According to the sputtering target of the present embodiment configured as described above, as shown in FIG. 1, a high oxygen region 11 having a high oxygen concentration and a low oxygen region having an oxygen concentration lower than that of the high oxygen region 11. 12 and has a structure in which the low oxygen region 12 is dispersed in an island shape in the matrix of the high oxygen region 11, the stress during machining and the thermal stress during bonding are relaxed by the high oxygen region 11. Therefore, it is possible to suppress the occurrence of cracks during machining or bonding. On the other hand, the presence of the low oxygen region 12 having a low oxygen concentration can sufficiently suppress the occurrence of abnormal discharge during sputtering.

Further, in the present embodiment, when the voids having a diameter of 0.5 μm or more and 5.0 μm or less are present in the range of 2 or more and 10 or less in the range of 0.12 mm ² as an average density, Further, the stress during machining and the thermal stress during bonding can be further alleviated, the occurrence of cracks during machining and bonding can be further suppressed, and the occurrence of abnormal discharge during sputtering due to voids can be suppressed.
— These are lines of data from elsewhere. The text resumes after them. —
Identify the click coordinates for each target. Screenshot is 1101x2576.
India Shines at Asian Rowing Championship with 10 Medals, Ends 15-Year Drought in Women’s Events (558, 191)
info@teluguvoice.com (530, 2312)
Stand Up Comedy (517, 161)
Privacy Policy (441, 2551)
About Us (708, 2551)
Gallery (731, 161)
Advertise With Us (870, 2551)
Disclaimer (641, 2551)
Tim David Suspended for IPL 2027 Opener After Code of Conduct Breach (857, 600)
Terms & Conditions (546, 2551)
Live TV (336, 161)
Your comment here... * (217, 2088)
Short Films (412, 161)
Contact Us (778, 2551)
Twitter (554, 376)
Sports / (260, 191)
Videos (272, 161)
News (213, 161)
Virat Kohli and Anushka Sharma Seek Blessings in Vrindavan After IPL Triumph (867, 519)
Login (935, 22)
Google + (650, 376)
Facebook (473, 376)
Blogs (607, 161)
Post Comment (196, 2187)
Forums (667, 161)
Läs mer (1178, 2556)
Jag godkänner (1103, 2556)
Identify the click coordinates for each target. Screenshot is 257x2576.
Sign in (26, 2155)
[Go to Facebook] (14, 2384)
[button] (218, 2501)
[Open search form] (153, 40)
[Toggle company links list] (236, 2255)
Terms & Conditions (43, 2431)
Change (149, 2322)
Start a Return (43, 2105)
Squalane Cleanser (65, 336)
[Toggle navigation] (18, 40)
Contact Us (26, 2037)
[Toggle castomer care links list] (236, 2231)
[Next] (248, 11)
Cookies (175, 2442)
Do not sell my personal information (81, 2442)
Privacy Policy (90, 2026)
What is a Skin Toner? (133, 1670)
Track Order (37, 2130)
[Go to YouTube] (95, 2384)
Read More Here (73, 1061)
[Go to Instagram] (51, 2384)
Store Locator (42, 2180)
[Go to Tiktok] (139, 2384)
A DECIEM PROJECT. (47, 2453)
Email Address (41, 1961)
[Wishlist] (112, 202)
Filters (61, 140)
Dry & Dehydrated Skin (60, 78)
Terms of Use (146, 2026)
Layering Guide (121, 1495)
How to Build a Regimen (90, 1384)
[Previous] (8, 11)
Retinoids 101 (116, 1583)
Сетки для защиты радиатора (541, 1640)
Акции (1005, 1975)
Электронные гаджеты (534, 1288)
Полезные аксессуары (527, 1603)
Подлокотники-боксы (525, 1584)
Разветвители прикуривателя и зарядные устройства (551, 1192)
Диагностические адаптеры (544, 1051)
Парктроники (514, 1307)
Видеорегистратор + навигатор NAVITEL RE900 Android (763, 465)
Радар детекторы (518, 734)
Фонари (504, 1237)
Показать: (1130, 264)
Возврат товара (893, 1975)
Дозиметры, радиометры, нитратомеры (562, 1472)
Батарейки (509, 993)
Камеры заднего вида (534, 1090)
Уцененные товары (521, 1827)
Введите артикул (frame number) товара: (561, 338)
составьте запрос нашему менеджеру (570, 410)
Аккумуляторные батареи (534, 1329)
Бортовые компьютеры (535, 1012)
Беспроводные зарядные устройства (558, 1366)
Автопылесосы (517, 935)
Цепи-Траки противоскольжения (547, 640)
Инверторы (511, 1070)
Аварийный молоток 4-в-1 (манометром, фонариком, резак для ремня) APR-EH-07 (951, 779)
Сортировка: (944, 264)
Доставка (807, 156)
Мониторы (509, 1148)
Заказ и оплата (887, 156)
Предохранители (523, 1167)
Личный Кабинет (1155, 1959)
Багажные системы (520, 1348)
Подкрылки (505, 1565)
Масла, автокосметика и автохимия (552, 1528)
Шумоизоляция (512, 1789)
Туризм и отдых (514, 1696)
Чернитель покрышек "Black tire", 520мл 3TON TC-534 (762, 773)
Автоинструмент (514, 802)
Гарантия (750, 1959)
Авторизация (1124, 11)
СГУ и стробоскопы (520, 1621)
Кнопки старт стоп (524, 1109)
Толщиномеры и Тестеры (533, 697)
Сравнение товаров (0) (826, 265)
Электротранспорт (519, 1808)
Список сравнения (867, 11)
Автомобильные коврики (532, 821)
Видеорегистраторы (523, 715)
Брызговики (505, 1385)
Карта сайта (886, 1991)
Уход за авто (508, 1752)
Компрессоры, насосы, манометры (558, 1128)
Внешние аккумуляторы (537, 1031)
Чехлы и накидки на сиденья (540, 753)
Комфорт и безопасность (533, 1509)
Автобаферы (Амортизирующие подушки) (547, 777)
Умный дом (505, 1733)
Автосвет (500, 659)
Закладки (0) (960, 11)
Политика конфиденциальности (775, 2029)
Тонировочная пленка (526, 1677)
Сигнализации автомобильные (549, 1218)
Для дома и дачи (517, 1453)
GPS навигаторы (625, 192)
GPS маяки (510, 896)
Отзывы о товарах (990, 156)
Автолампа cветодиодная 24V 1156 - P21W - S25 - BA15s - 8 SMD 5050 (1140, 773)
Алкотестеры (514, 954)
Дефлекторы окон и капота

In addition, the sputtering target of the present embodiment further contains one or more additive elements selected from C, In, Si, Ag, and Sn, and the total content of the additive elements is 25 atomic %. In the following cases, various properties of the sputtering target and the formed Ge-Sb-Te alloy film can be improved, and the sputtering target and the basic of the formed Ge-Sb-Te alloy film can be used. Sufficient characteristics can be secured.
For example, since the Ge-Sb-Te alloy film of the present embodiment is used as a recording film, the above-mentioned additional elements are added so that a chemical, optical and electrical response appropriate for the recording film can be obtained. May be added as appropriate.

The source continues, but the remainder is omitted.